25 gennaio 2019

Il piano di Lactalis è un rischio per Parmalat

Il piano di Lactalis è un rischio per Parmalat

I sindacati lanciano l’allarme: preoccupazione per il futuro dell’azienda di Collecchio


Lactalis, che possiede il 97% del capitale del gruppo Parmalat, ha annunciato una riorganizzazione mondiale. È prevista la nascita di nove divisioni, tutte sotto il controllo di manager francesi.

Quindi, Parmalat non sarebbe più diretta da Collecchio ma da Laval, città dove ha sede il gruppo francese, e perderebbe la propria autonomia. A questo punto, il quartier generale italiano, nato nel 1961, verrebbe smantellato.

Fai Cisl, Flai Cgil e Uila Uil sono preoccupati e chiedono al Governo un intervento per contrastare le operazioni di Lactalis su Parmalat.

“Il nostro Paese, infatti, dopo aver perso il marchio Parmalat, rischia ora seriamente di perdere anche la gestione di un’importante azienda, perpetrando un altro grave danno all’economia agricola e agroalimentare nazionale” afferma il presidente della Copagri- Confederazione Produttori Agricoli- Franco Verrascina.

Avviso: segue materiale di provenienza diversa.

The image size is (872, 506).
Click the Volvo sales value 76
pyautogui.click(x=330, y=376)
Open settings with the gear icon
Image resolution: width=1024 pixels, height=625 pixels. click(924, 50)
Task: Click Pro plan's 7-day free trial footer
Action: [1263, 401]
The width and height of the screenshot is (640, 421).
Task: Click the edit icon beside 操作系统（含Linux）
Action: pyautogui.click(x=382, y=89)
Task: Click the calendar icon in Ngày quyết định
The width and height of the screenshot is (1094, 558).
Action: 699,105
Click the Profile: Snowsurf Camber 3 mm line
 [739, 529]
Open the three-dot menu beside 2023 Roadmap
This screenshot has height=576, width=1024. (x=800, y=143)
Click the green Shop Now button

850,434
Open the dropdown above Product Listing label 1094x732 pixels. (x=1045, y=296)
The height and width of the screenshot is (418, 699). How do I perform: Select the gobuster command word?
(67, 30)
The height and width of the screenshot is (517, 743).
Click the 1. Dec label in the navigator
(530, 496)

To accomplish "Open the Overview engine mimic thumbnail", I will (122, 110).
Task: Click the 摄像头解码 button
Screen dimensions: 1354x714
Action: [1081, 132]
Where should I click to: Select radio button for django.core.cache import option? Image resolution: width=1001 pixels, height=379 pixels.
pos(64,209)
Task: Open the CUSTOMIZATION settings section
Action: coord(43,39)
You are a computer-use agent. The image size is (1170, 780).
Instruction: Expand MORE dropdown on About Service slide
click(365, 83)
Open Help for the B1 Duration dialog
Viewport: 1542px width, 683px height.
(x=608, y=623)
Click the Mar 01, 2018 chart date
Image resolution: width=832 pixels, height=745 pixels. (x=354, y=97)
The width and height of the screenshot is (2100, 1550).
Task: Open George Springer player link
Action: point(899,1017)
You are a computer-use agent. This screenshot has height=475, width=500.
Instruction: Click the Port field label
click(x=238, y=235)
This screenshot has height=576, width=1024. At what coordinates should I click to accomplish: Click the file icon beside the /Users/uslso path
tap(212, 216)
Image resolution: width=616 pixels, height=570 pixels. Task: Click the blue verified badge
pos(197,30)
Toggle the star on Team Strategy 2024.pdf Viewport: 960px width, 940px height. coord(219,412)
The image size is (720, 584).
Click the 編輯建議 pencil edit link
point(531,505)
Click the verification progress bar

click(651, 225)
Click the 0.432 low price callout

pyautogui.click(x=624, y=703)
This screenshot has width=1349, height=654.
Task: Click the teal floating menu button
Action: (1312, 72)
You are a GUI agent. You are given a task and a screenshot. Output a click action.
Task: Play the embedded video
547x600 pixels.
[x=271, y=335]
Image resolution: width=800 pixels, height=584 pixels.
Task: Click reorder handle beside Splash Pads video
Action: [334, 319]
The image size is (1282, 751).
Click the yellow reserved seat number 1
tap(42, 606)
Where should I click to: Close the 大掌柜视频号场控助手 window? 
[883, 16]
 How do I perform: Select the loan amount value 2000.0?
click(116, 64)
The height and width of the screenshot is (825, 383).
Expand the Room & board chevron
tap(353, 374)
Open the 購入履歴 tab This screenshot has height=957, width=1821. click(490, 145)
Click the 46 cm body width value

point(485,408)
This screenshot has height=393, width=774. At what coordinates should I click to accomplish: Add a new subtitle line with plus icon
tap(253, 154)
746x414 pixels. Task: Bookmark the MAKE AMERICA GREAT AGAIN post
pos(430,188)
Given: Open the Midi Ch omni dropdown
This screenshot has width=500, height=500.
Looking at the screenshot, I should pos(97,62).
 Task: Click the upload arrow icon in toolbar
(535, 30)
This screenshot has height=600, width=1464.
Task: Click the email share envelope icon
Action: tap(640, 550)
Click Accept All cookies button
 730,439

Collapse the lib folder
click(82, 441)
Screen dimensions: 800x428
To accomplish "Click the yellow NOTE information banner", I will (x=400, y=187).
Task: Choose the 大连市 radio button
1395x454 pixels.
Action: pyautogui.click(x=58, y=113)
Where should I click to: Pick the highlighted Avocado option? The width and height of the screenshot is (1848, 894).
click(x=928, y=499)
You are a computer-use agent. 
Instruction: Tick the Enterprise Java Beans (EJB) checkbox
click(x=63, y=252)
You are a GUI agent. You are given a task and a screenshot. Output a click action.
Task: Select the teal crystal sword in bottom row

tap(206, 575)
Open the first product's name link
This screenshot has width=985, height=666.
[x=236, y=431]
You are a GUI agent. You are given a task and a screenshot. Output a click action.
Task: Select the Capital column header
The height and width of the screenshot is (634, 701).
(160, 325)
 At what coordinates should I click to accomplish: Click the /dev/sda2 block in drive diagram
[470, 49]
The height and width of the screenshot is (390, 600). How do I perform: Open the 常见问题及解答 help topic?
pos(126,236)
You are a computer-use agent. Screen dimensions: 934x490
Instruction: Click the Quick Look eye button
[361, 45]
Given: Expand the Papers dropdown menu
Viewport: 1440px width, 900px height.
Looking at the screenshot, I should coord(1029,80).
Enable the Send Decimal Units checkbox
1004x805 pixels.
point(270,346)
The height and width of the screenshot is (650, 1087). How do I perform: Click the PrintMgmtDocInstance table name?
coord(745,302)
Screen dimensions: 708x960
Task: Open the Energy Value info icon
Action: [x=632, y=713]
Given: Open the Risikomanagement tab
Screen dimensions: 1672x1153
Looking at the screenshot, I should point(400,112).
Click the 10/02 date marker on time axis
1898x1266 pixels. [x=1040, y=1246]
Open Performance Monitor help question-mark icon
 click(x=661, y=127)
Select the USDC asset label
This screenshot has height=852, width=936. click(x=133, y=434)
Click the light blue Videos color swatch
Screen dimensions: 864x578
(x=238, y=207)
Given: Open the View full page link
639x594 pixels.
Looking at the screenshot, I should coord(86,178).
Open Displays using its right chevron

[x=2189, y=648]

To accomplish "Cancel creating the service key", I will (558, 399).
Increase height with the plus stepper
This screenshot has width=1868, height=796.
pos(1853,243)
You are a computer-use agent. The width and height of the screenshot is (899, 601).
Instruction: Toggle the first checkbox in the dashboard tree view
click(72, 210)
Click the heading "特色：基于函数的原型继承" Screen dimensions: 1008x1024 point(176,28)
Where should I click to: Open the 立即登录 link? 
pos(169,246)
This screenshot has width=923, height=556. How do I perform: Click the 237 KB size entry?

Il segretario della Flai-Cgil Mauro Macchiesi dice: “Stando a quanto comunicato da Lactalis non esisterà più una funzione corporate italiana, non esisterà più un management italiano. Come sindacato siamo preoccupati per i possibili impatti negativi sull’occupazione e anche perché questa riorganizzazione può mettere a rischio un intero modello del nostro settore agro-alimentare, gestito finora dal management italiano di Parmalat, che vuole dire acquisto di latte italiano, cura e sensibilità italiana nella ricerca e nell’innovazione dei prodotti”.

Oggi il gruppo Parmalat è tra i leader mondiali nella produzione e distribuzione di latte, dei suoi derivati e di bevande alla frutta. Il timore è che con il nuovo assetto l’azienda possa perdere questa sua importante posizione, a favore di altre società.